#### Work to be completed:
Where the string "Carousel" occurs in a line of the data below, that line should be copied.

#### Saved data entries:
※

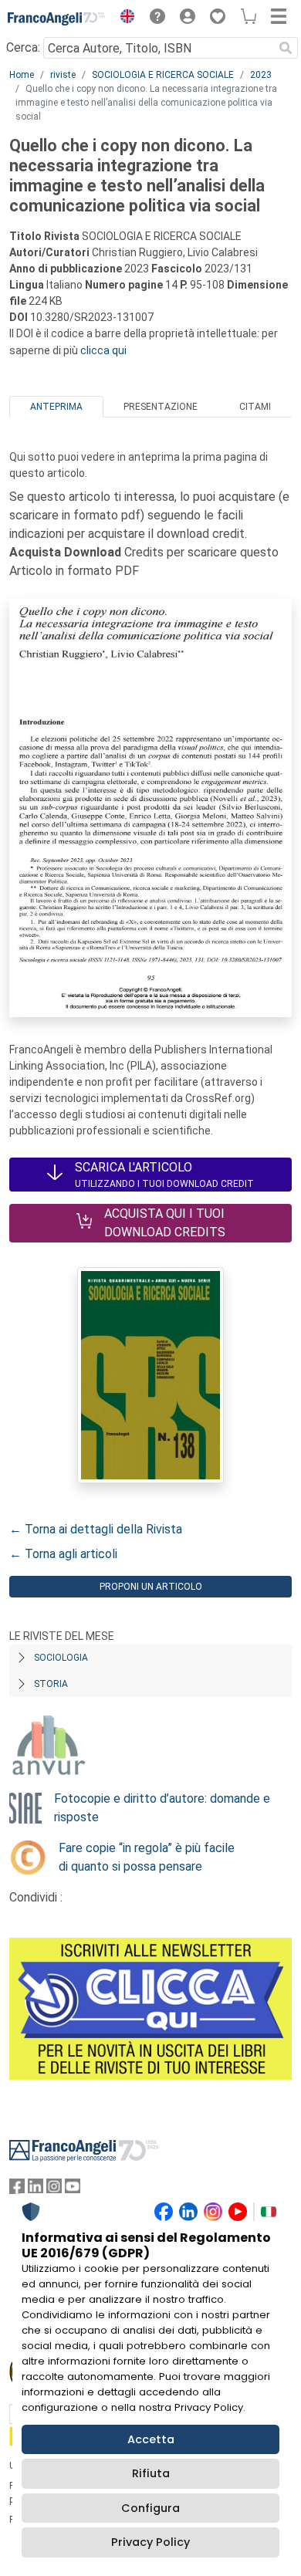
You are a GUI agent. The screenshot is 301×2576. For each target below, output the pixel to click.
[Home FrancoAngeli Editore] (57, 18)
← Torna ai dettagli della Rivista (95, 1529)
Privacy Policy (150, 2542)
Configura (150, 2508)
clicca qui (103, 350)
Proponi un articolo (151, 1586)
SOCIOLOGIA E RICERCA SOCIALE (163, 74)
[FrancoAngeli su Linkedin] (35, 2189)
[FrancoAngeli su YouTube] (72, 2189)
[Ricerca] (285, 48)
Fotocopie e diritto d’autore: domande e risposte (162, 1807)
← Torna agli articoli (63, 1554)
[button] (123, 18)
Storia (51, 1683)
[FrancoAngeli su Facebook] (17, 2189)
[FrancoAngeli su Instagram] (54, 2189)
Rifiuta (151, 2473)
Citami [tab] (255, 406)
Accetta (150, 2439)
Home (21, 74)
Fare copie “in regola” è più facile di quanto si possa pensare (147, 1857)
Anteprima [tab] (56, 406)
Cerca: (23, 47)
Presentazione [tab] (160, 406)
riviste (63, 74)
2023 (261, 74)
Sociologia (61, 1657)
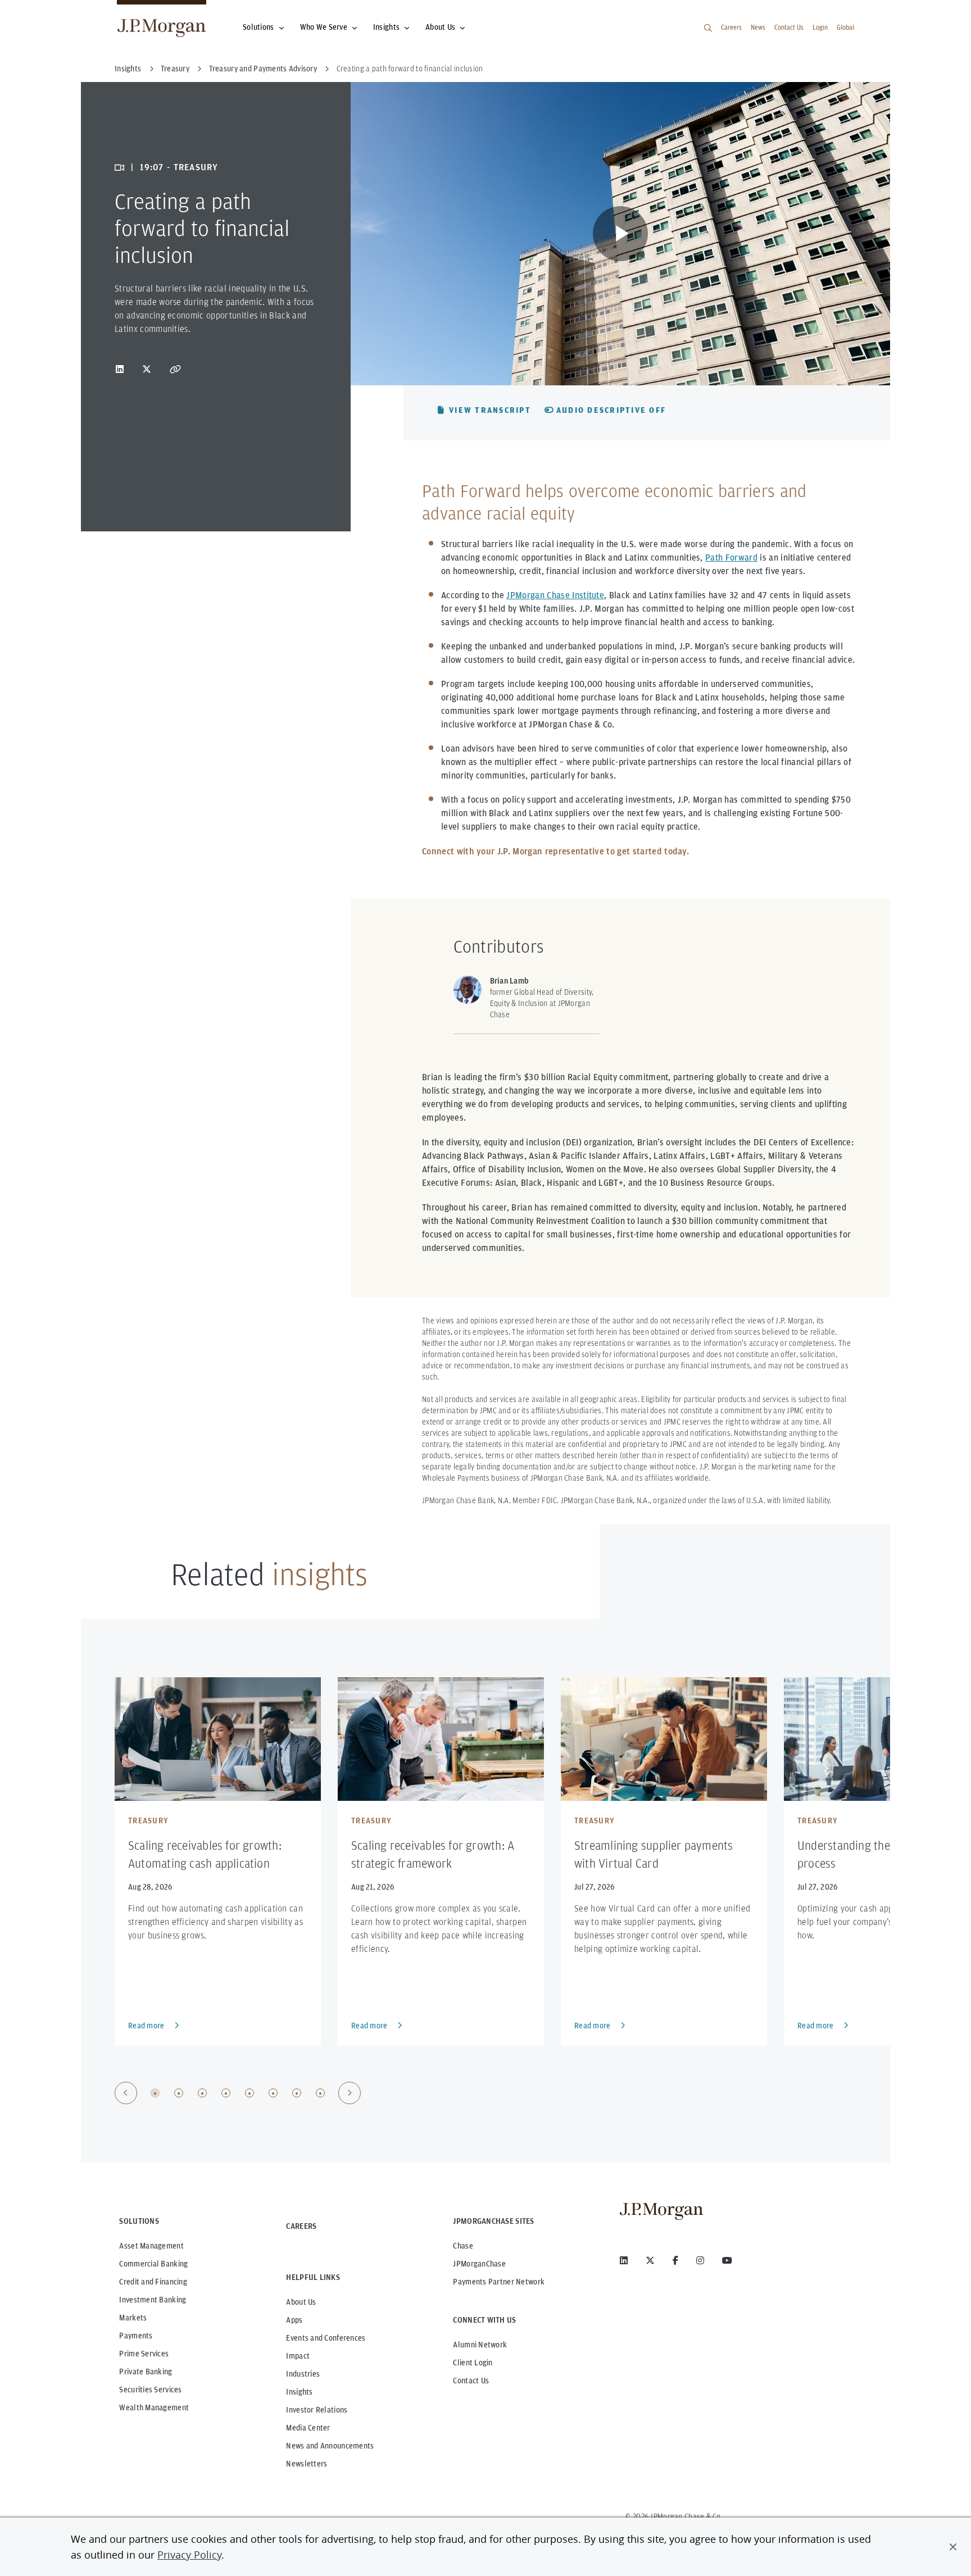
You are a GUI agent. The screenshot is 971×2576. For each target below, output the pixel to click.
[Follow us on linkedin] (624, 2260)
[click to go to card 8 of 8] (320, 2092)
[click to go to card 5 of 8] (249, 2092)
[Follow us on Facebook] (675, 2260)
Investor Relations (316, 2409)
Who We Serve (323, 26)
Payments (135, 2335)
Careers (731, 27)
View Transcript (490, 410)
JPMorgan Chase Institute (555, 595)
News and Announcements (330, 2445)
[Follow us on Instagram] (700, 2260)
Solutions (258, 26)
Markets (133, 2317)
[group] (238, 2093)
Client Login (472, 2362)
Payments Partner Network (499, 2281)
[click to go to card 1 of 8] (155, 2092)
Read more (146, 2025)
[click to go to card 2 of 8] (178, 2092)
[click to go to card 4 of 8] (225, 2092)
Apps (294, 2319)
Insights (386, 26)
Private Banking (145, 2371)
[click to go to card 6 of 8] (273, 2092)
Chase (463, 2245)
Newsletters (306, 2463)
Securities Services (150, 2389)
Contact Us (789, 27)
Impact (298, 2355)
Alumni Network (480, 2344)
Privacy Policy (189, 2554)
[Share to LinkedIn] (120, 369)
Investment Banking (152, 2299)
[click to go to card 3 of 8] (202, 2092)
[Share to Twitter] (146, 369)
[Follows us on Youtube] (727, 2260)
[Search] (708, 28)
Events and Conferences (325, 2337)
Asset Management (151, 2245)
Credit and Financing (153, 2281)
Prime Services (144, 2353)
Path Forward (731, 557)
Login (820, 27)
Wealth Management (154, 2407)
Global (845, 27)
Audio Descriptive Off (611, 410)
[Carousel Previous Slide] (126, 2093)
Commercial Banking (153, 2263)
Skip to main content (46, 12)
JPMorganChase (479, 2263)
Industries (303, 2373)
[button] (953, 2546)
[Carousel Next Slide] (349, 2093)
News (758, 27)
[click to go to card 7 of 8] (296, 2092)
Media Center (308, 2427)
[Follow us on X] (650, 2260)
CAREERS (301, 2226)
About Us (440, 26)
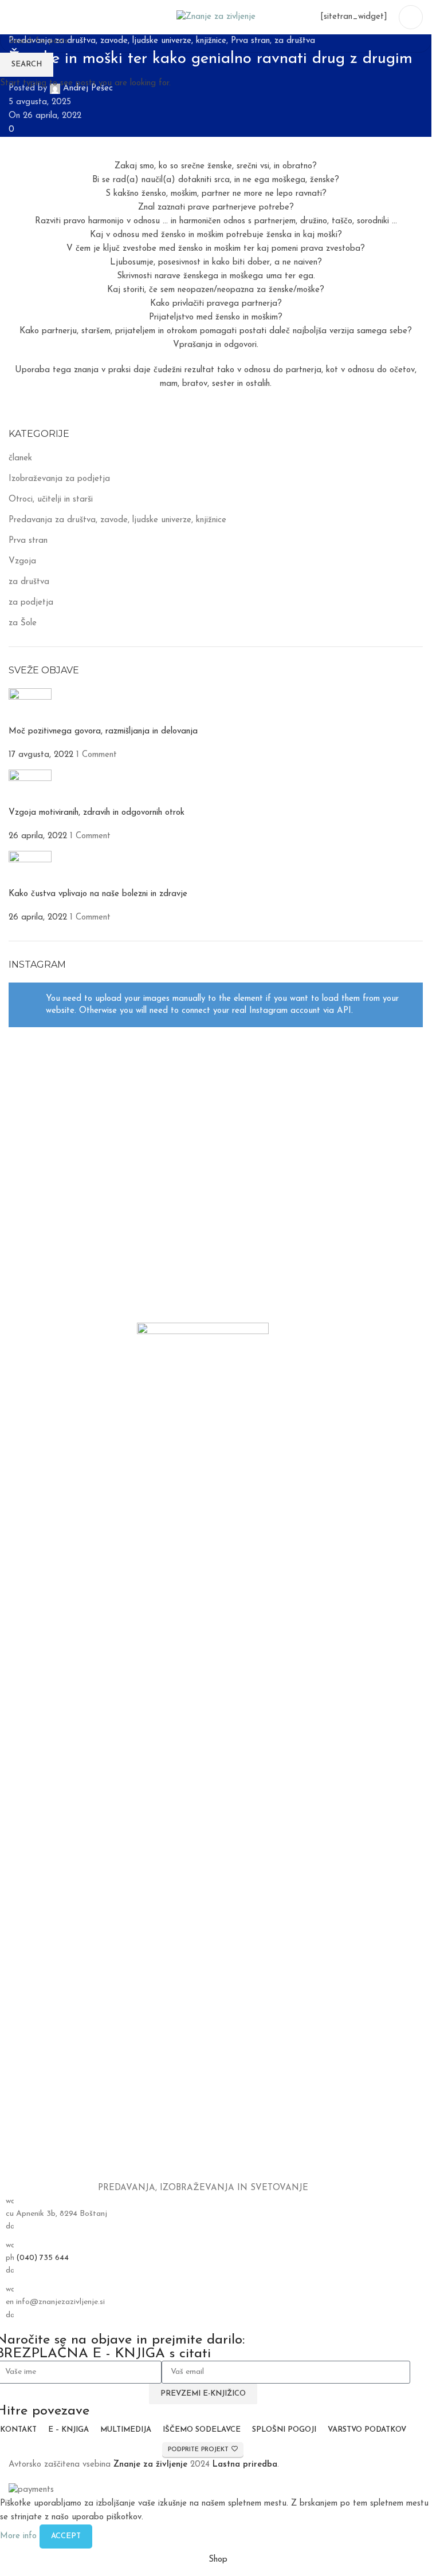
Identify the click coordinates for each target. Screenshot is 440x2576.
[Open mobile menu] (411, 17)
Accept (66, 2536)
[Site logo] (216, 17)
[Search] (13, 17)
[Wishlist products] (33, 17)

※

#### Final answer:
[Carousel Previous Slide] (126, 2093)
[Carousel Next Slide] (349, 2093)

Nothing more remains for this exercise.